You'll gain hands-on experience as you encounter the past and explore exciting excavations.
During the field school, you will be introduced to the techniques of a dig, from recognising archaeological contexts and features on the site through to cleaning, excavating and recording them. You will gain direct experience in all aspects of the excavation, from recognising ancient artefacts to learning how to read the wider landscape.
As well as technical expertise, fieldwork will help you to develop transferable skills including observation and understanding, problem solving, team work and communication skills. You can tailor your experience during the excavation to suit your developing interests.

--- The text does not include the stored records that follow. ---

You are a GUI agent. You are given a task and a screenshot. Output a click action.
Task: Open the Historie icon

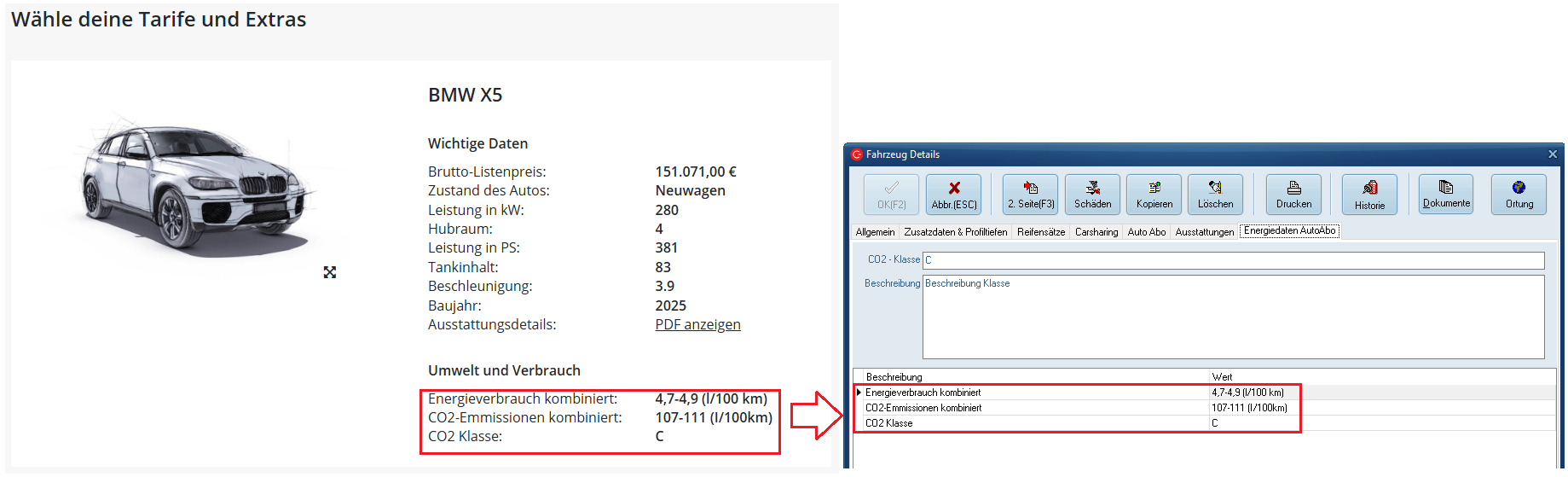[1369, 195]
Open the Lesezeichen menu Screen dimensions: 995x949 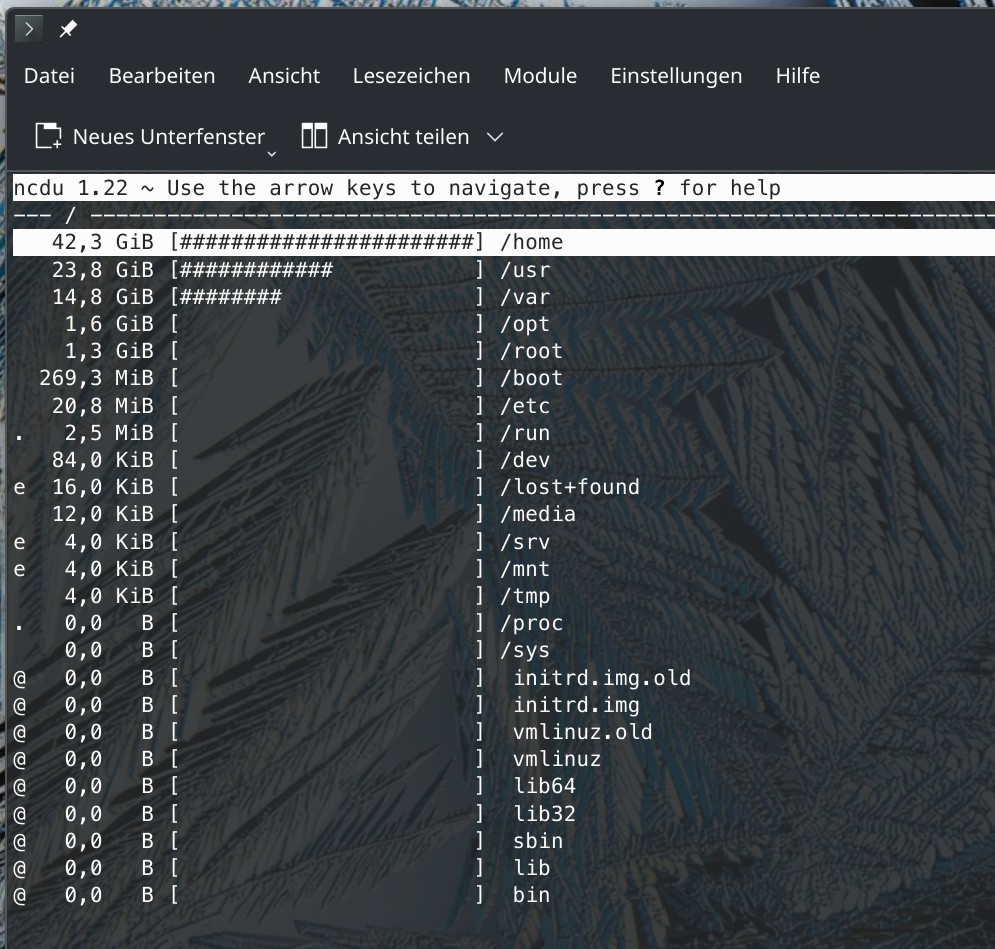pos(411,76)
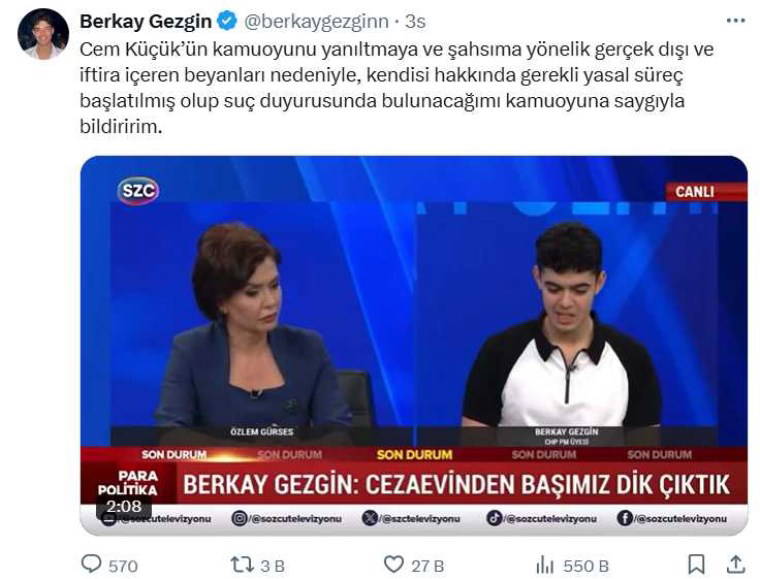Click the repost arrows icon
The height and width of the screenshot is (579, 760).
point(242,564)
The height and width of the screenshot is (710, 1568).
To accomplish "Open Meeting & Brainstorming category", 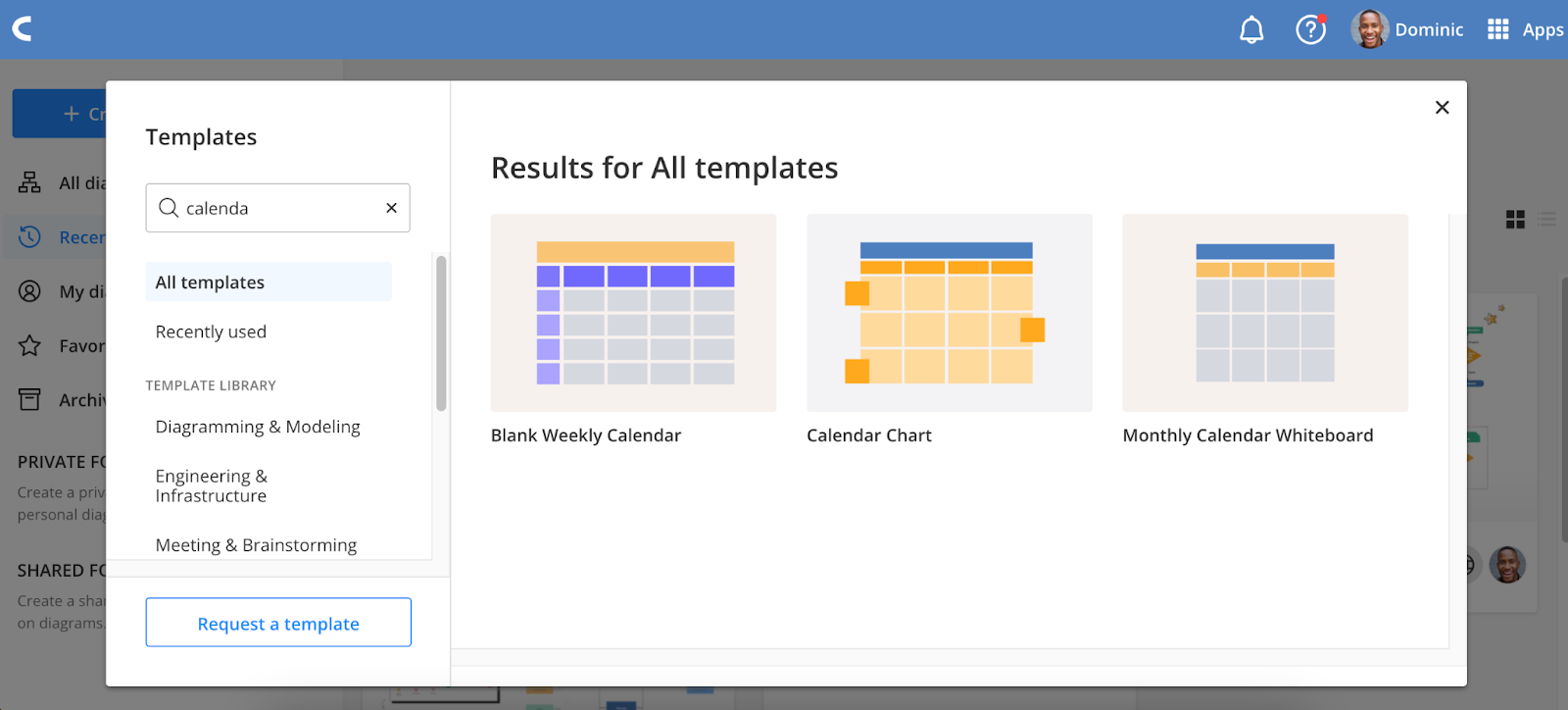I will (256, 545).
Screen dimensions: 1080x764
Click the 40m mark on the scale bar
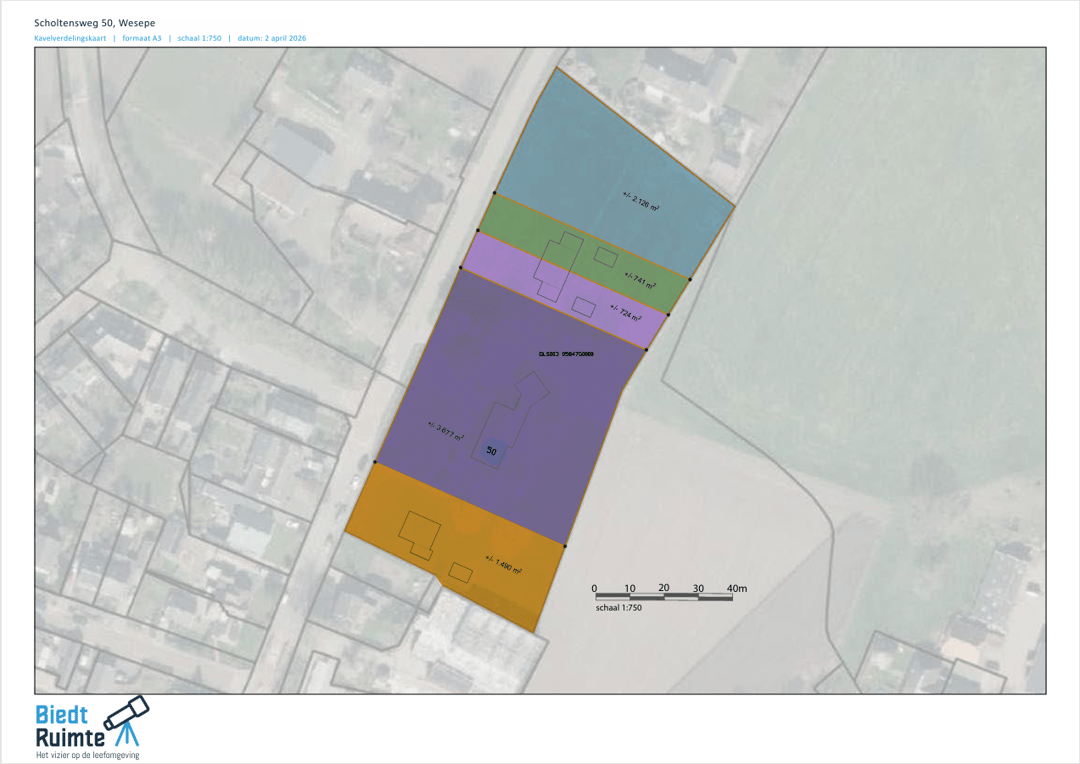(736, 588)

"This experience at the 'sharp end' of archaeology confirmed my love for this subject, and I felt I was part of a fascinating investigation into the past of our ancestors. Furthermore, I gained skills in [artefact] cleaning and recording, and improved my communication skills by creating friendships and assisting with numerous visits from the public."
Emily Channon – second-year archaeology student
You'll come away with a variety of skills and experiences while contributing to our growing list of finds and discoveries.

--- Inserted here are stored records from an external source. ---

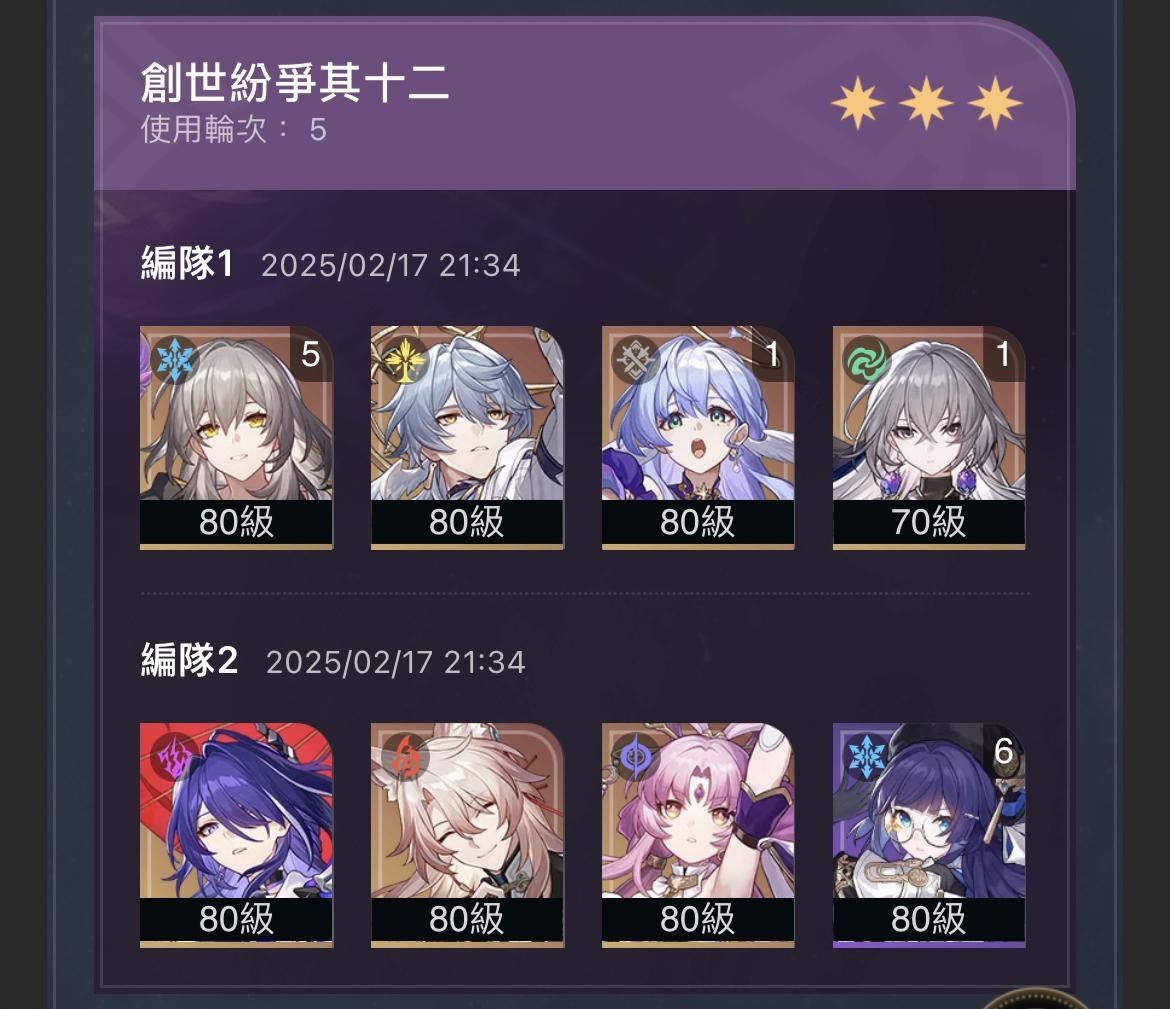This screenshot has width=1170, height=1009.
Task: Click the red Fire element icon on fox-eared character
Action: pyautogui.click(x=404, y=757)
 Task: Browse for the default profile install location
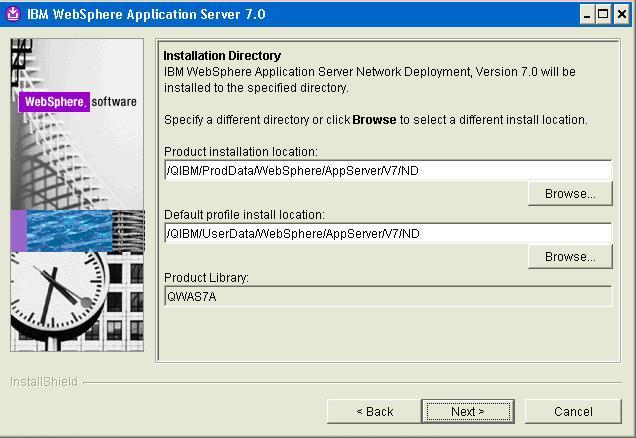tap(570, 257)
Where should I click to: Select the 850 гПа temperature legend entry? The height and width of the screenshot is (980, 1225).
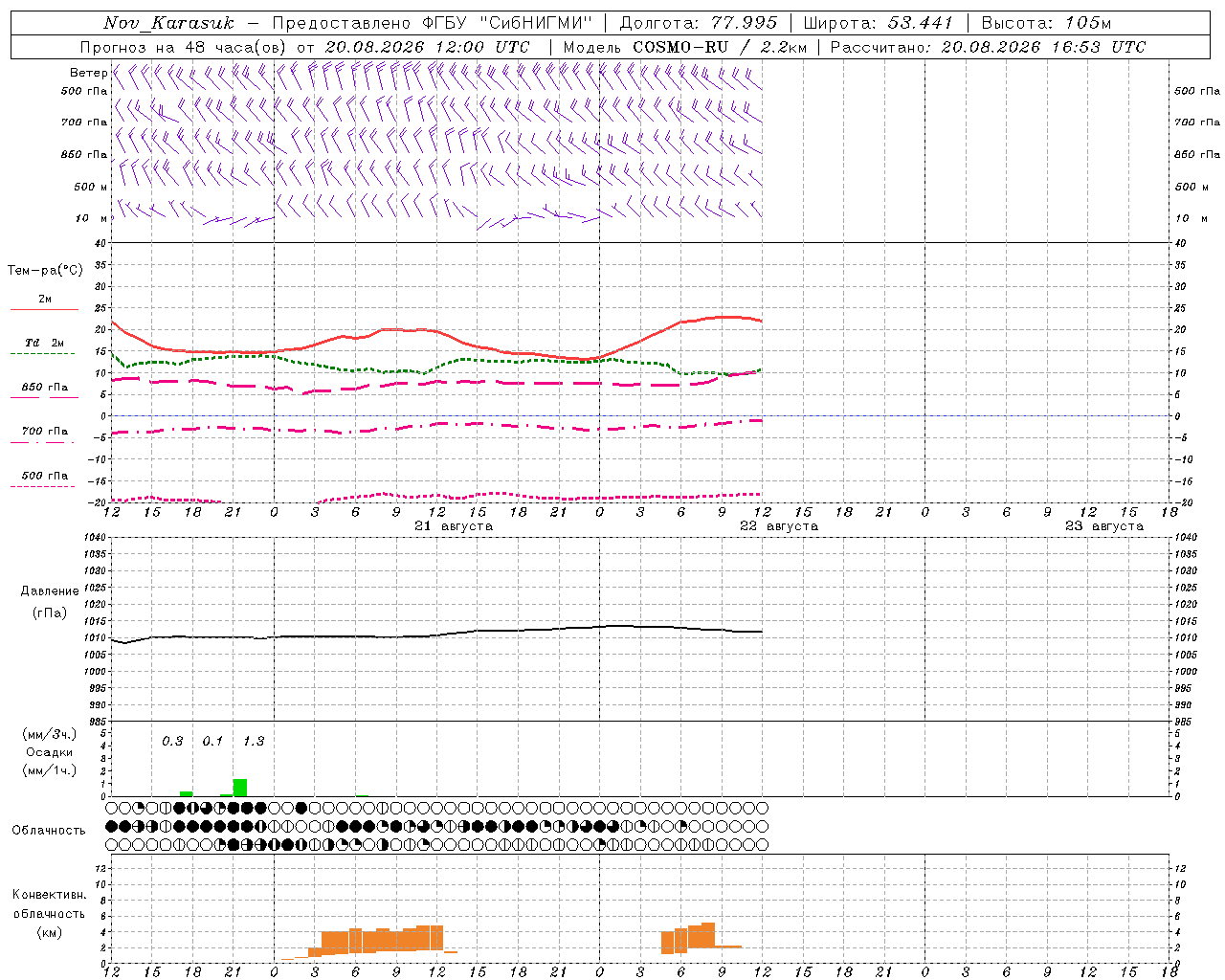44,388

For example, you'll learn:
You'll also have training sessions on topics such as site etiquette, site and finds recording, care and use of archaeological equipment, and site photography. We offer a variety of specialist talks to discuss topics such as environmental work, pottery spot-dating, and post-excavation techniques.

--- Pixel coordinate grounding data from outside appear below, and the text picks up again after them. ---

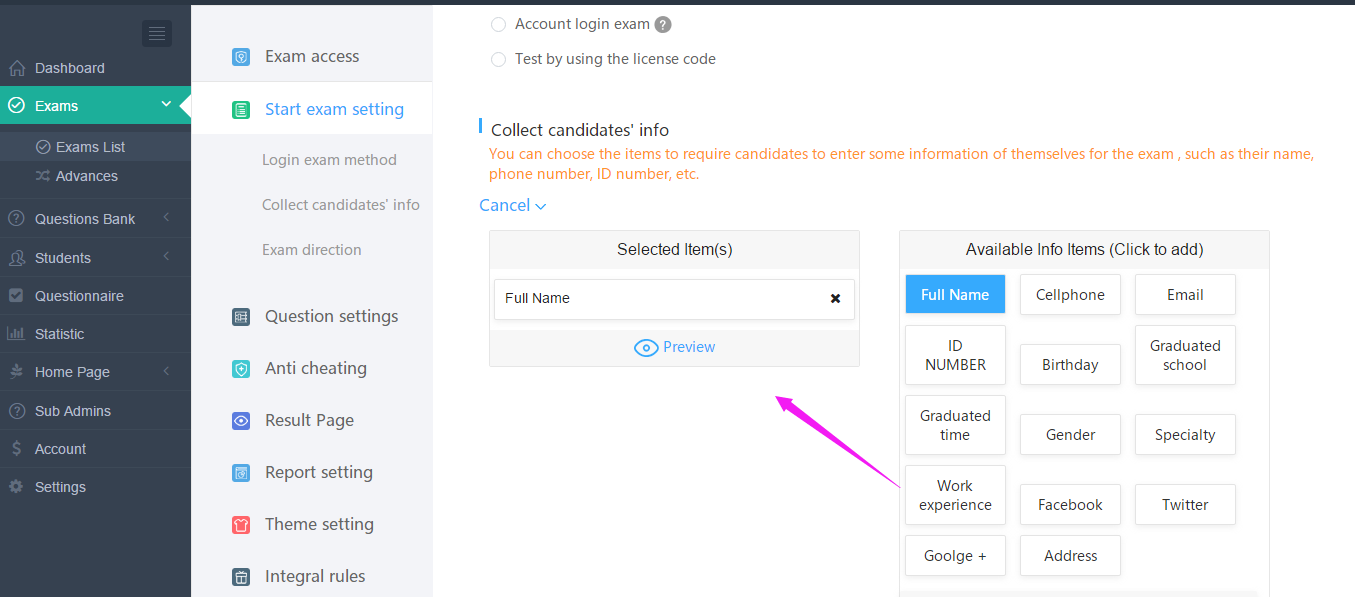The image size is (1355, 597).
Task: Select Test by using the license code
Action: [x=498, y=60]
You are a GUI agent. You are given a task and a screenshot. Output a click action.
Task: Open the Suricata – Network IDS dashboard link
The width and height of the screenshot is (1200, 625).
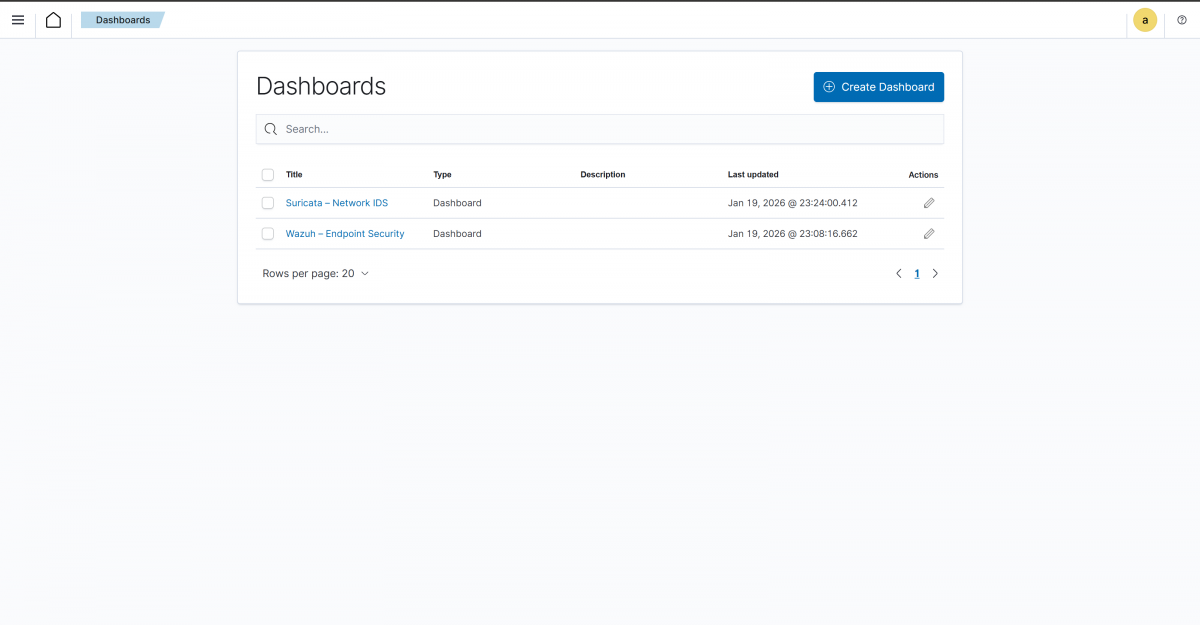coord(337,202)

Develop a comprehensive set of practical skills as you excavate, along with additional skills in activities around the trenches.
"The Field School enabled me to test my archaeological knowledge in a practical way and also build on the skills I had begun to develop before university."
Madeleine Firestone – second-year archaeology student
Enabled Fieldwork is a collaborative project between students and staff to ensure that everyone has the opportunity to fully participate in our field trips and field schools.
The group is student-run and aims to help those who are worried about or struggling with fieldwork. It also seeks to embed diversity and inclusion principles in all fieldwork activities and practices.
The group works to positively articulate the challenges of inclusivity in practical disciplines, and to support students (and staff) of all abilities, genders and identities to voice concerns and find solutions together.
Students at Reading have had the opportunity to excavate two sites: the Roman town of Silchester in Hampshire and Dunyvaig medieval castle on the island of Islay, Scotland.
Initiated in 2021, this Field School is investigating the site of an Anglo-Saxon monastery in the vicinity of Holy Trinity church in village of Cookham, Berkshire. Cookham forms one of a network of Anglo-Saxon monasteries established along the route of the River Thames and its tributaries, from Cricklade (Gloucestershire) in the west to Minster-in-Sheppey (Kent) in the east. Known primarily from historical sources, archaeological understanding of these riverine establishments is very poor, particularly so for the Middle Thames.
Dunyvaig Castle in Dun Naomhaig is best known as the naval fortress of the Lords of the Isles, the chiefs of the Clan MacDonald. Little is known about the castle, when it was first built and why in this location. Students from Reading have helped to uncover some of the mysteries posed by this striking historical monument.